Natural Dyes by Eugene Wyatt
September 2005
I returned my old wool hat to the sheep, to a ewe who broke her leg. I wrapped the hat around the leg, broken just above the hoof, to keep my home-made wooden splint from rubbing into her skin; then I bound wool and wood tightly to the leg with tape, let her go and she hobbled away. Five weeks later, when she could put weight on her foot, I unwrapped the splint, let her go and she pranced away. I've got to crochet myself a new wool hat, yet I can't decide which color.
A thousand leaves, a thousand colors, tints swirl in the gray windy sky as the trees undo their October leaves, it is their work now. With the falling leaves, I begin to dye, it is my work now. Dyeing yarn with natural colors is a journey to the unexpected. With one hue in mind I begin but I finish with another hue in hand. There are no errors here; disharmony is new harmony, a thousand people, a thousand colors.
This rainy morning the house is cold. I must rekindle the fire in the wood stove to dry the damp, dyed yarn, hanging in the sun room. Two warm grays were gotten by mixing Cutch and Logwood extracts, and I like these unexpected shades, the color of wet birch branches. The wood stove is an alter of absence, it has pairs of shoes in a semi circle before it, the shoes of my apprentices, Kali, Paula and Suzanne. Bowing, I put kindling in the stove, open the draft and wait for the fire to catch; the new colors of yarn, judged by the orange flickering firelight, might be right for a hat.
And this early morning the house is as quiet as the moon above. I feed the dog and cats, brew tea, read a little, then write until the sun comes up or until I've run out of words and my private morning ends. I call to the girls sleeping upstairs; yesterday I woke them with, "Olly, Olly in come free," they must think I'm a jerk, oh well. One by one, they clump down the stairs to fill their shoes and their chores begins with the sound of plates and silver clattering in the kitchen. Over hushed giggles and grouses, eggs sizzle in a pan on the stove and the aroma of warm oatmeal curls through the rooms of the house. I leave them to their breakfast and take tail wagging Shade to the barn to begin my farm chores; I feed the bawling, hungry sheep who rudely knock me about the knees as I carry pails of oats to them. With heads in feeders, except for molars cracking oats, the barn quiet now.

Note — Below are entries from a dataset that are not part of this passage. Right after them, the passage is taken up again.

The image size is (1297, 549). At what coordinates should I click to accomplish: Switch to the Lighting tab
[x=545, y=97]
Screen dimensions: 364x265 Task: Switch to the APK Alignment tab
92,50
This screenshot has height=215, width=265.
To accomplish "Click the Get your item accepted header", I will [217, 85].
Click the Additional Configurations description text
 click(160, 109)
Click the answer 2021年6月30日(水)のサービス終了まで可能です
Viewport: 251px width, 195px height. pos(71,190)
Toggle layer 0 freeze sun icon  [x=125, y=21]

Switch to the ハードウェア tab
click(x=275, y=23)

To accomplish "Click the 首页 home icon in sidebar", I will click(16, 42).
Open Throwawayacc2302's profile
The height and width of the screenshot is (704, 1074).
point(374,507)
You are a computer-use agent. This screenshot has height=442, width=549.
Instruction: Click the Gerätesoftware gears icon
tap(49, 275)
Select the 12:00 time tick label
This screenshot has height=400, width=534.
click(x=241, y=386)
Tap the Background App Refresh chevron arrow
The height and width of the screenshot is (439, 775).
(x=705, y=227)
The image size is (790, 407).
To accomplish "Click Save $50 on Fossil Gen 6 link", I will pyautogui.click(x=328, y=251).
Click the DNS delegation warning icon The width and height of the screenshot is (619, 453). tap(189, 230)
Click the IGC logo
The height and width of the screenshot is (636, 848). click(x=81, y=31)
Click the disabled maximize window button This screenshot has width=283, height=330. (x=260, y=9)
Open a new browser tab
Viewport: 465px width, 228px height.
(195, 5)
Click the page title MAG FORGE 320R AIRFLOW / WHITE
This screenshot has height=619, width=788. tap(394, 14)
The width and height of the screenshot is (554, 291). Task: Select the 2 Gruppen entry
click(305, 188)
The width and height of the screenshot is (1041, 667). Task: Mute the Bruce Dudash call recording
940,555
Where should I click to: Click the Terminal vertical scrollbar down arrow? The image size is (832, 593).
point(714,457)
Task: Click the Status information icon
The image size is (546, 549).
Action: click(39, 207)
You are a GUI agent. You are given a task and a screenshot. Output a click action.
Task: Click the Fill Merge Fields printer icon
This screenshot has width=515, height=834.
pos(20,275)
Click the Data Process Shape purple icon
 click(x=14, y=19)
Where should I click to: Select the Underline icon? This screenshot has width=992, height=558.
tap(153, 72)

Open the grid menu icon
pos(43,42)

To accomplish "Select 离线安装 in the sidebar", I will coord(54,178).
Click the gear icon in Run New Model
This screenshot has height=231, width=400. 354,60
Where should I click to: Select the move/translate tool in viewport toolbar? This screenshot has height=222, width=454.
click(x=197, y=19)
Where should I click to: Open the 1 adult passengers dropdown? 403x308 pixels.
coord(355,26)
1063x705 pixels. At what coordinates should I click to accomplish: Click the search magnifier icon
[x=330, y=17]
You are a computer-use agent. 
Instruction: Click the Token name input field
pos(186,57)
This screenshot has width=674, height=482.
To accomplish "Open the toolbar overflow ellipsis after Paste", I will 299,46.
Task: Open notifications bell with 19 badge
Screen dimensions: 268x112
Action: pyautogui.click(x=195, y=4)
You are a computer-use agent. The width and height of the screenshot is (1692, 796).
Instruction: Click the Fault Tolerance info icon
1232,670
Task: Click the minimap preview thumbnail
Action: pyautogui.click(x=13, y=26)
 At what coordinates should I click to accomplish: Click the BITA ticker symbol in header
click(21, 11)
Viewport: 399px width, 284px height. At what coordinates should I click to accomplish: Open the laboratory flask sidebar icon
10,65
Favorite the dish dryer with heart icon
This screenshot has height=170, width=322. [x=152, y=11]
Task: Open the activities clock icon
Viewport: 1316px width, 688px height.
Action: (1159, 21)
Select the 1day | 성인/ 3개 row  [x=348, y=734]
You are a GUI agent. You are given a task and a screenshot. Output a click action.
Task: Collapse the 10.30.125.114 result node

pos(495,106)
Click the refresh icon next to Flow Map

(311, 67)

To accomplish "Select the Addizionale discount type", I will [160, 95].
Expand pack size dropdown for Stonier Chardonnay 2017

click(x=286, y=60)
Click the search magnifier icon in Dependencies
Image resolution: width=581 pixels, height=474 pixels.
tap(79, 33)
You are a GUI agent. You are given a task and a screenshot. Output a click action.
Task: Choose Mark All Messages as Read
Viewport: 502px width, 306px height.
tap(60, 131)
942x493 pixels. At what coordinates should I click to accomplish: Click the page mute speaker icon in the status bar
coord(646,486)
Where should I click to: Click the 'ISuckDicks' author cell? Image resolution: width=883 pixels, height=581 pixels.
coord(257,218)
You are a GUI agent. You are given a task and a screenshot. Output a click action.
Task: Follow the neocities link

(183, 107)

I love that old Shaker motto, "Hands to work and Hearts to God," even though I view organized deism contrarily, work on the farm is prayer, where the answer to prayer is prayer itself, nothing more, nothing less. Back at the house, with another cup of tea, I conjure up a new self from a list of work for today, a list composed mostly of work I didn't do yesterday. But I take heart from my lapses and my lack of completion, prayer today will be imperfect if there is to be prayer tomorrow.